_WHAT IS BEING ASKED_.
For every line in the records below that holds "each", make a copy.

[Saved data entries]
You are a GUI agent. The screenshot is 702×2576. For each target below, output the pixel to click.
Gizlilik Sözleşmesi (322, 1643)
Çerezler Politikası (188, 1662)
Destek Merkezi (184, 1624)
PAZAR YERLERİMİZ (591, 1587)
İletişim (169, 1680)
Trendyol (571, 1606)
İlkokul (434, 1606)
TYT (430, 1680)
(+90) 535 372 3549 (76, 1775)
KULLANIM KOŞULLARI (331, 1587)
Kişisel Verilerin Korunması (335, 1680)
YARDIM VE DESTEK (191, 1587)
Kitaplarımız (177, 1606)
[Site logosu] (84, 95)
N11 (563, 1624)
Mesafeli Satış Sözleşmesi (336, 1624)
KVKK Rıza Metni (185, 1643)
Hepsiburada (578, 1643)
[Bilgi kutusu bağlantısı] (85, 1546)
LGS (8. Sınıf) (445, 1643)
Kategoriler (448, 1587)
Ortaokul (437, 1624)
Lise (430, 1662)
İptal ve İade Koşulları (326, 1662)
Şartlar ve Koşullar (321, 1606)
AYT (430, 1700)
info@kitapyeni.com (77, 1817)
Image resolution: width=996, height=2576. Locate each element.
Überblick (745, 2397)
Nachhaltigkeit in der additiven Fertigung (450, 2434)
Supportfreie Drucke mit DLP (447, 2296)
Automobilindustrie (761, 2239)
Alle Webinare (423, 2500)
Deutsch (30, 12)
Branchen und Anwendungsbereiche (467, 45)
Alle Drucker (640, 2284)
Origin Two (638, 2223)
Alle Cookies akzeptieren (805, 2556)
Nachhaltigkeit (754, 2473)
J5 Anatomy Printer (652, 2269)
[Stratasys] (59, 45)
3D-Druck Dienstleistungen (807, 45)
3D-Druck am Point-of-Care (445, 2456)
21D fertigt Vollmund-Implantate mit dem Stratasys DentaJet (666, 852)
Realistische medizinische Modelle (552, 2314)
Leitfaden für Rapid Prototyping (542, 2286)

_RESPONSE TO THIS EXERCISE_.
You are a GUI agent. The screenshot is 702×2576. For each target below, output the pixel to click.
Image resolution: width=996, height=2576. Locate each element.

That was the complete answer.